Morality, Validity, and the Design of Instructionally Sensitive Tests
Today's guest contributor is David C. Berliner, Regents' Professor Emeritus of Education at Arizona State University.
Moral Reasons for Using Appropriate Tests to Evaluate Teachers and Schools
The first reason for caring about how sensitive our standardized tests are to instruction is moral. If the tests we use to judge the effects of instruction on student learning are not sensitive to differences in the instructional skills of teachers, then teachers will be seen as less powerful than they might actually be in affecting student achievement. This would not be fair. Thus, instructionally insensitive tests give rise to concerns about fairness, a moral issue.
Additionally, we need to be concerned about whether the scores obtained on instructionally insensitive tests are consequential, used, for example, to judge a teacher's performance, with the possibility of the teacher being fired or rewarded. If that is the case, then we move from the moral issue of fairness in trying to assess the contributions of teachers to student achievement, to the psychometric issue of test validity: What inference can we make about teachers, from the scores students get on a typical standardized test?
Validity Reasons for Using Appropriate Tests to Evaluate Teachers and Schools
What does a change in a student's test score over the course of a year actually mean? To whom or to what do we attribute the changes that occur? If the standardized tests we use are not sensitive to instruction by teachers, yet still show growth in achievement over a year, the likely causes of such growth will be attributed to other influences on our nations' students. These would be school factors other than teachers--say qualities of the peer group, or the textbook, or the principal's leadership. Or such changes might be attributed to outside-of-school factors, such as parental involvement in schooling and homework, income and social class of the neighborhood in which the child lives, and so forth.

EXTRACTED MATERIAL
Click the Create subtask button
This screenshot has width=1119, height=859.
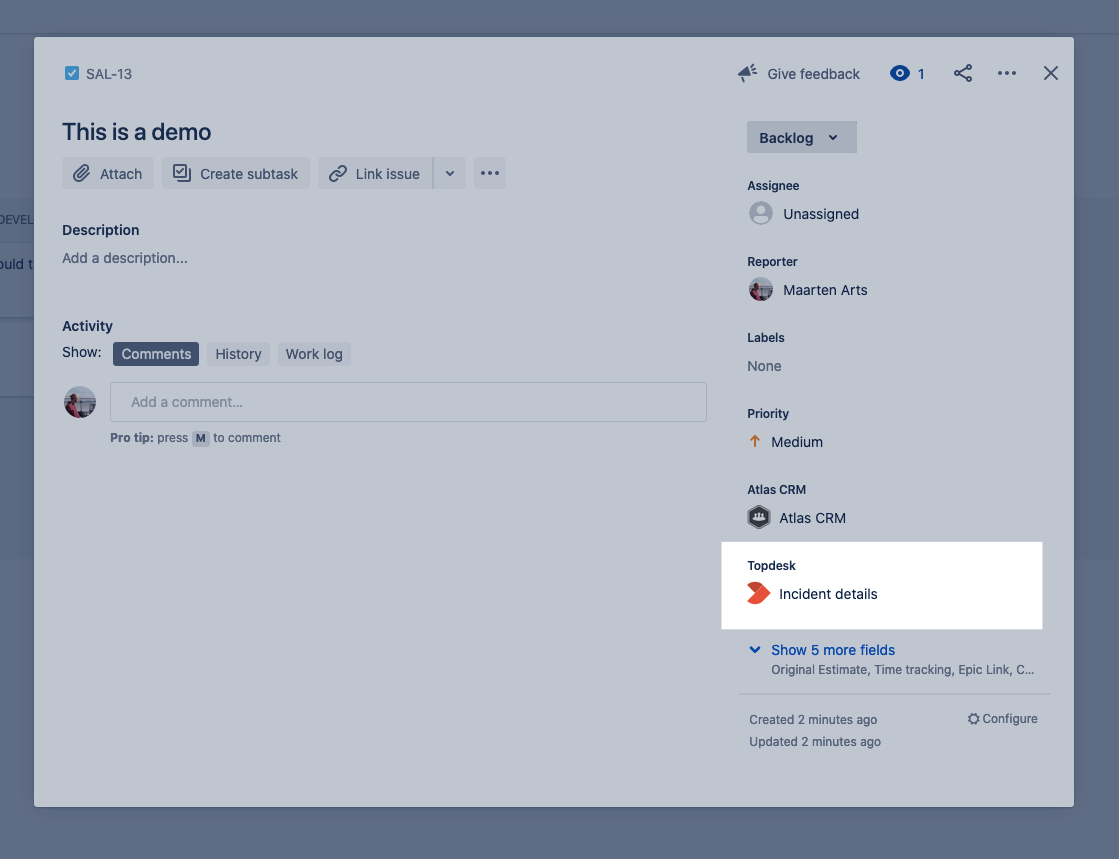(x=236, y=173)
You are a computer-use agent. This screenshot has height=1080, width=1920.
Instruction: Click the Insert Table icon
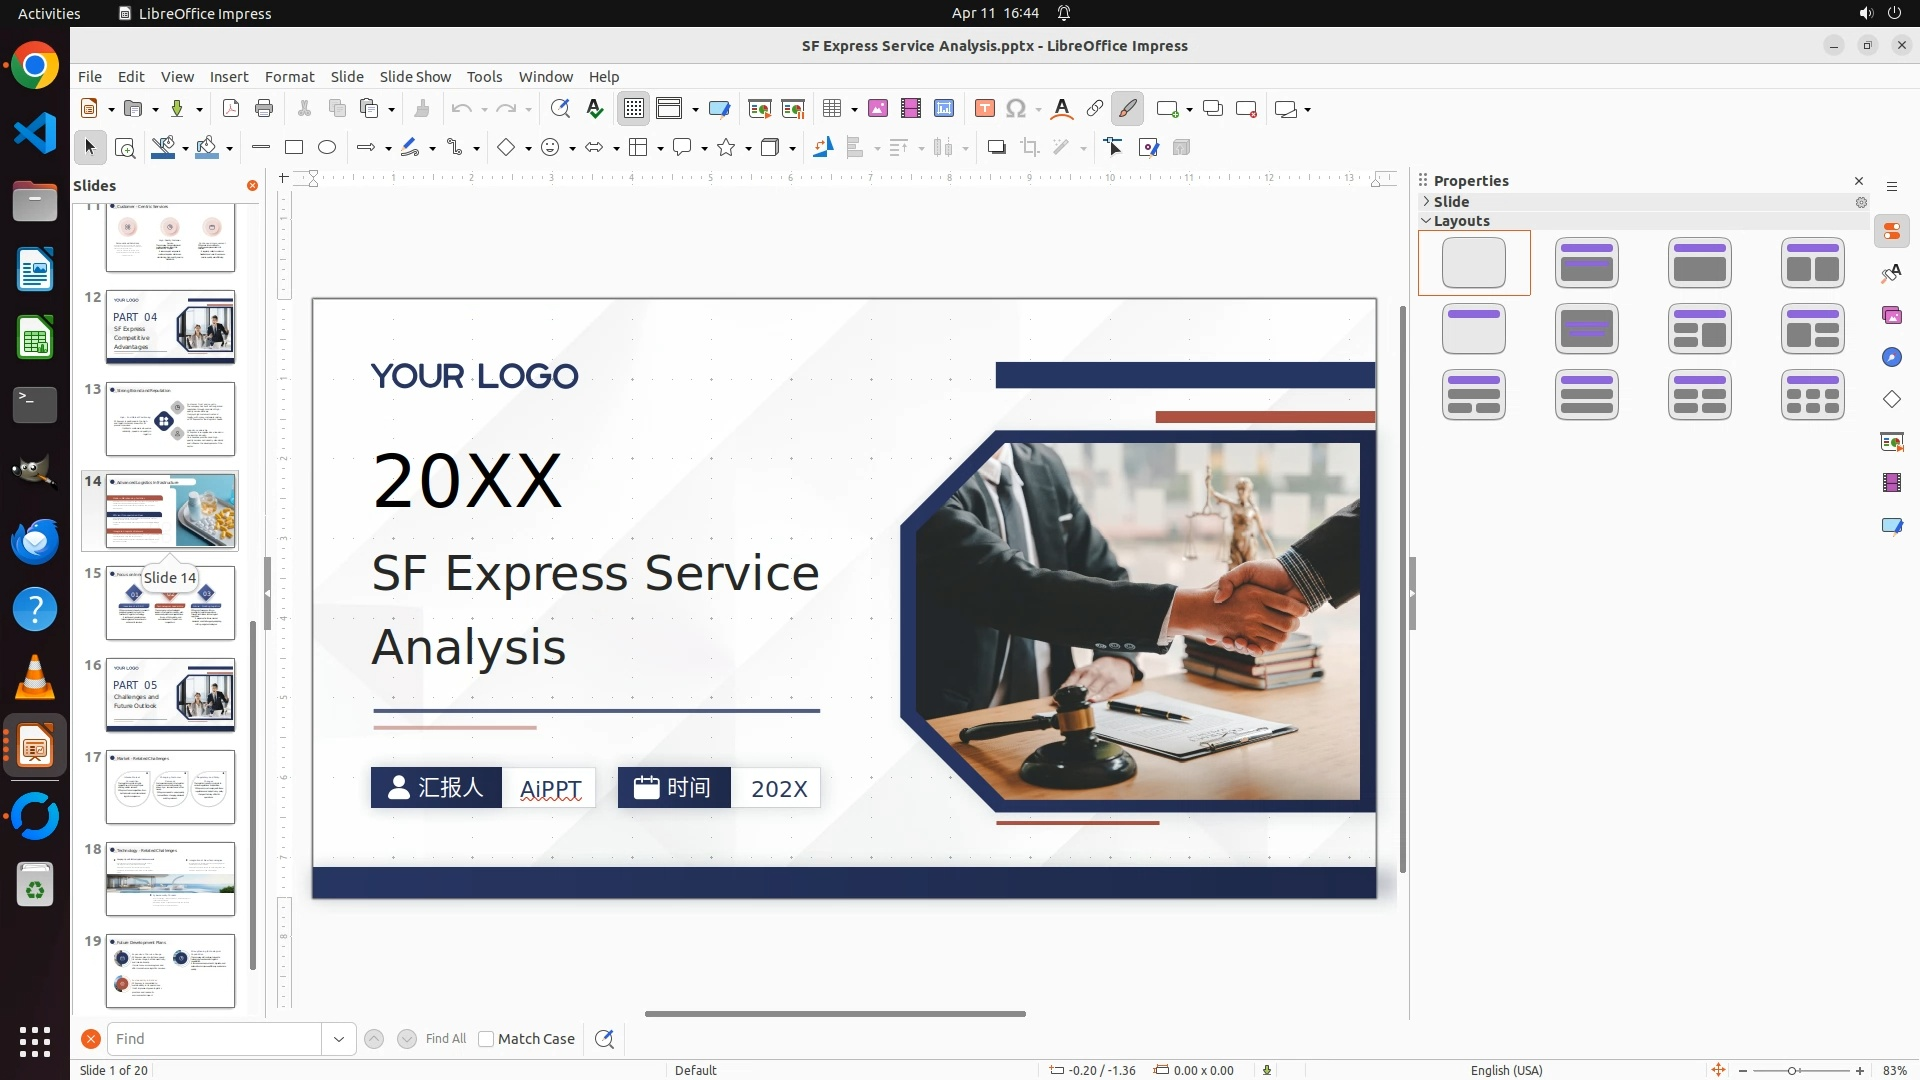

THE EXERCISE
From the piece on instructionally sensitive tests above, output the passage starting with "Validity Reasons for" and going on through "and so forth.", copied word for word.

OUTPUT FOR THIS EXERCISE
Validity Reasons for Using Appropriate Tests to Evaluate Teachers and Schools
What does a change in a student's test score over the course of a year actually mean? To whom or to what do we attribute the changes that occur? If the standardized tests we use are not sensitive to instruction by teachers, yet still show growth in achievement over a year, the likely causes of such growth will be attributed to other influences on our nations' students. These would be school factors other than teachers--say qualities of the peer group, or the textbook, or the principal's leadership. Or such changes might be attributed to outside-of-school factors, such as parental involvement in schooling and homework, income and social class of the neighborhood in which the child lives, and so forth.